И, подняв руку, он провел ею нежно по ее волосам и лицу.
Вдруг она разразилась рыданиями, словно эта рука разбивала ее сердце. Она рыдала, рыдала на груди своего возлюбленного и не могла умереть.
— У меня есть сердце, Стелио, — пристально глядя на него, сказала Фоскарина с мучительным усилием, заставлявшим дрожать ее губы, как будто, произнося эти слова, она должна была победить непреодолимую робость. — Я страдаю от своего сердца, Стелио, оно бьется такой ненасытной, такой томительной жизнью, что вам не понять этого никогда.
Она улыбнулась бледной улыбкой, скрывающей муки, подумала, протянула руку к букету фиалок и поднесла его к своему лицу. Ее веки опустились, ее лоб виден был между волос и цветов — прекрасный и печальный.
— Ты иногда ранишь это сердце, — говорила она тихо, сквозь фиалки. — Иногда ты бываешь жесток со мной.
Казалось, скромный душистый букет помогал ей признаться в своем горе, прикрыть робкий упрек, бросаемый ей своему другу. Она умолкла и склонила голову Слышно было, как трещали угли в камине, как однообразные капли дождя падали в унылом саду.
— Я жажду доброты, друг мой, ах, если бы ты знал, как жажду. Доброты истинной и глубокой, она не говорит, но умеет понять, умеет дать все одним взглядом, одним движением, и она сильна, и она тверда, всегда вооружена против жизни, которая соблазняет и оскверняет. Эта доброта — знакома ли она тебе?
Ее голос звучал то уверенно, то слабо, отражая ее душу таким горячим звуком внутреннего огня, что молодой человек чувствовал, как этот звук проникал в его кровь, подобно жизненному току.
— В тебе, да, в тебе мне знакома она.
Он склонился к ее ногам, взял ее руки, державшие фиалки, благоговейно поцеловал их одну за другой и остался у ее ног в этой покорной позе.
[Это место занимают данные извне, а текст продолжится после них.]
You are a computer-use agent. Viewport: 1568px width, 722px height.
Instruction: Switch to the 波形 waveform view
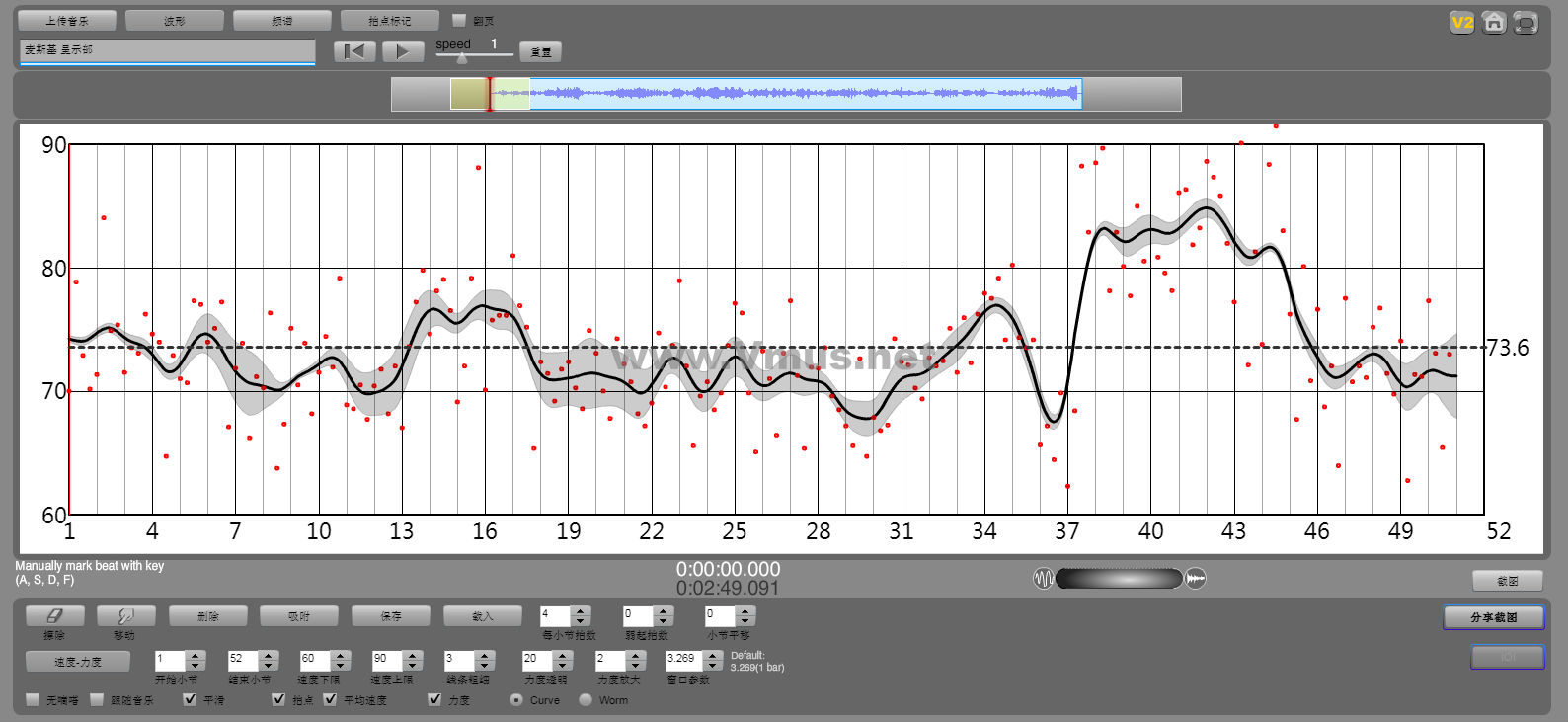coord(174,20)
Нежный запах фиалок как бы возвышал его чувство. Во время паузы говорили огонь и дождь.
Фоскарина ясным голосом спросила:
— Считаешь ли ты меня своим верным другом?
— Разве ты не видела меня спящим у твоего сердца, — ответил он тихо, охваченный вдруг снова волнением, в этом вопросе предстала пред ним ее душа, открытая и прямая, и в глубине своей собственной гордой души он почувствовал потребность веры и опоры.